Les différences entre hommes et femmes sont-elles inscrites dans notre physiologie ou dans les rapports sociaux ? Trois essais récents permettent de dépasser les oppositions stériles qui structurent le débat.

Le cerveau des femmes est en moyenne plus petit que celui des hommes. Au XIXe siècle, ce constat servait à justifier une prétendue infériorité intellectuelle de la gent féminine. De nos jours, plus personne n’attribue de valeur à cet argument, et il ne saurait être question d’infériorité quelle qu’elle soit. Reste que l’on admet très souvent que chaque sexe possède des aptitudes différentes et que celles-ci devraient pouvoir s’expliquer par des facteurs anatomiques ou physiologiques. Du coup, les recherches différentielles sur les cerveaux masculin et féminin vont bon train et, régulièrement, des chercheurs annoncent avoir compris pourquoi les femmes seraient moins portées vers la logique, plus enclines à communiquer, moins avides de positions de pouvoir, ou davantage capables d’empathie.

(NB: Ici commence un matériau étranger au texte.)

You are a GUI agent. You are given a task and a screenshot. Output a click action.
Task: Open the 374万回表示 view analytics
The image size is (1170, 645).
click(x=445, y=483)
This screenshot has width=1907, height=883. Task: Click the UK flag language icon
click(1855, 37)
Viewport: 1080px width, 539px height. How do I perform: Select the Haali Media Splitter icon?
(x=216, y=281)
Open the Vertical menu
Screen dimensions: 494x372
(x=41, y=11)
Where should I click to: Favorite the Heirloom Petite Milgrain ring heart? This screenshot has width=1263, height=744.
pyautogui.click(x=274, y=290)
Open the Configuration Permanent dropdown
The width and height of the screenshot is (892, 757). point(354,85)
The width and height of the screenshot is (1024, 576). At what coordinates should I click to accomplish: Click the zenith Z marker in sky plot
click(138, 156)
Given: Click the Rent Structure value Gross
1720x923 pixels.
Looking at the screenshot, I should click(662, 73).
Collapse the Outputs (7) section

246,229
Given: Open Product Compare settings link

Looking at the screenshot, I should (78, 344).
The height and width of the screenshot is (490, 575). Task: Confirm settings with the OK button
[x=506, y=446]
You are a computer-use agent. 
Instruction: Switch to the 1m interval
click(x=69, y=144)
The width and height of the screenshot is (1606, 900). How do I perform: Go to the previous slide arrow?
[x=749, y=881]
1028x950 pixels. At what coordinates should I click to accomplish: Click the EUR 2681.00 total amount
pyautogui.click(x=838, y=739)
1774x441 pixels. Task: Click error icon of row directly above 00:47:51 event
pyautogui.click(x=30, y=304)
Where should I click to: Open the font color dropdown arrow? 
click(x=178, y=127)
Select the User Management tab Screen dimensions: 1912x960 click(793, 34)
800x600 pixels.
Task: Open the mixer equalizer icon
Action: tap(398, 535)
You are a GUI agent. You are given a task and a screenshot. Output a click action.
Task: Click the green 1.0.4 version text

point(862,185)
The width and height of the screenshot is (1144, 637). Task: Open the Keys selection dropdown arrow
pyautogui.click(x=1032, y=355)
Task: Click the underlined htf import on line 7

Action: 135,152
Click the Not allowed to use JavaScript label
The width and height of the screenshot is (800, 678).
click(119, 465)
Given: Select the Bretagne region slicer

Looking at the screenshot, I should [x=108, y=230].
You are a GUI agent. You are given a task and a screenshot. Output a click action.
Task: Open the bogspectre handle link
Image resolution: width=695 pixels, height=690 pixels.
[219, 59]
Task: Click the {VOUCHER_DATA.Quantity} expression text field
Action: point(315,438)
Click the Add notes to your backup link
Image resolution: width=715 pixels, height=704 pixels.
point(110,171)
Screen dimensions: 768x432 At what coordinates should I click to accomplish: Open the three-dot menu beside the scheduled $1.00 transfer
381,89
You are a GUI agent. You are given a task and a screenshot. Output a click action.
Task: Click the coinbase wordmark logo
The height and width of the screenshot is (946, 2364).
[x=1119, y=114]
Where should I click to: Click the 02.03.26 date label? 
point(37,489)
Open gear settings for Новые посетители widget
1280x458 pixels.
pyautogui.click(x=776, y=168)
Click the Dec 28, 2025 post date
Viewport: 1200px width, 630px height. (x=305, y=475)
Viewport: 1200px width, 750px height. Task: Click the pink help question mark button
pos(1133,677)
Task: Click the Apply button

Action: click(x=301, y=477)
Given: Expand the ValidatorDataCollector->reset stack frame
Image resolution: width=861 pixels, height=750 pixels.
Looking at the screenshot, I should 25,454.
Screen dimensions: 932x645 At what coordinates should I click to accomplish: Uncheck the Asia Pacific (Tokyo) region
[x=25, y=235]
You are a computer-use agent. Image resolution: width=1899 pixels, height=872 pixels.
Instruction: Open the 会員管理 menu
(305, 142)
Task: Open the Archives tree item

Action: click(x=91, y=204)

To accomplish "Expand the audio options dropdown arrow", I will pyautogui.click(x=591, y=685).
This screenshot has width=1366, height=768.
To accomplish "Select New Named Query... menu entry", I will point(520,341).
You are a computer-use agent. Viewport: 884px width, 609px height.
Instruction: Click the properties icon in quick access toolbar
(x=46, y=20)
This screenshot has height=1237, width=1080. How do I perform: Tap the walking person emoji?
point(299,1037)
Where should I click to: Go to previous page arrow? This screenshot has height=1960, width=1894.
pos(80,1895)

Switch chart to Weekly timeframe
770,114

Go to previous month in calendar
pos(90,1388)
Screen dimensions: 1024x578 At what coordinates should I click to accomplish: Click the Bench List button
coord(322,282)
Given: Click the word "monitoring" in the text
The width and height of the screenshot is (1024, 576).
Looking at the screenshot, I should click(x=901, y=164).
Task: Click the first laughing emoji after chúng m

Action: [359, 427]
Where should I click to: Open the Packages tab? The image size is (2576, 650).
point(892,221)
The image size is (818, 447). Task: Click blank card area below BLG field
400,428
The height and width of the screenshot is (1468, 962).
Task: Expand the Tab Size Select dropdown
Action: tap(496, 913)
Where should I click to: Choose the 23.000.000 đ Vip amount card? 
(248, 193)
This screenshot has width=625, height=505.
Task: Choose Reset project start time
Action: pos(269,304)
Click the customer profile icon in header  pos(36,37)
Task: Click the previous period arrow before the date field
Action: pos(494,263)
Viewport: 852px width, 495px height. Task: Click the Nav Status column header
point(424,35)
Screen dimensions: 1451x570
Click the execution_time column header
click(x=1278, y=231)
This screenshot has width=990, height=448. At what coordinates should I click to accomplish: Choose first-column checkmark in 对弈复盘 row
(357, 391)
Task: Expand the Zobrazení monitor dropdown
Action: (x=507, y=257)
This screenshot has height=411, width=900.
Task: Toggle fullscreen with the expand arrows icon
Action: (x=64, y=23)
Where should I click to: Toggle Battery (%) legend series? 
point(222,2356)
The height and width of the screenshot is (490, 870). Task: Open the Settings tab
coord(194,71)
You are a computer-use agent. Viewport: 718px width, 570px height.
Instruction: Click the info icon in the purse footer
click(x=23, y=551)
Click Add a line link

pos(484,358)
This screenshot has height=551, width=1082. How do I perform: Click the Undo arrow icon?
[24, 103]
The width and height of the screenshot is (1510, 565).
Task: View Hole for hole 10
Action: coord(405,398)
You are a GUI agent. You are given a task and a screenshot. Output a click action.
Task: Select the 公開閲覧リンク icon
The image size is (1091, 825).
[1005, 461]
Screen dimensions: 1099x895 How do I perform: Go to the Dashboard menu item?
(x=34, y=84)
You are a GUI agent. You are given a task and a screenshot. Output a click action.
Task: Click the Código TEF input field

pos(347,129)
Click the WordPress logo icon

Pour Cordelia Fine, psychologue, auteure de Non, le cerveau n’a pas de sexe et Rebecca Jordan-Young, spécialiste en sciences sociales de la santé, tout cela n’est que sexisme larvé. Dans leurs deux livres récents, elles s’élèvent en effet contre les failles de cette biologie du sexe. Et leur conclusion est sans appel : ces explications, affirment-elles, sont construites à coup de simplifications, d’inconsistances, d’hypothèses gratuites et de généralisations abusives… En voici un exemple : pour les biologistes, les cerveaux d’un embryon mâle et d’un embryon femelle sont similaires lors des premières phases de leur développement dans l’utérus. Mais à partir de la huitième semaine, les testicules de l’embryon mâle relâcheraient une forte quantité de testostérone. Cet afflux d’hormones agirait-il sur les comportements ? Des expériences conduites sur des rats suggèrent que l’idée est plausible. C’est suffisant pour que beaucoup de psychologues et de neurobiologistes affirment que le taux élevé de testostérone dans l’embryon mâle a pour conséquence d’initier des processus biochimiques qui « masculiniseraient » son cerveau et expliqueraient, par exemple, la plus grande agressivité des petits garçons comparés aux petites filles. Pourtant, quand les observations sont faites sur des macaques, et non des rats, les résultats ne sont pas concluants. La généralisation à l’homme à partir du rat est donc abusive. Sans parler du fait que, même en s’en tenant aux rats, toutes les expériences sont loin d’être probantes. Les préconceptions sexistes de certains chercheurs les auraient donc conduits à décréter trop rapidement l’influence de la testostérone sur la masculinisation des attitudes.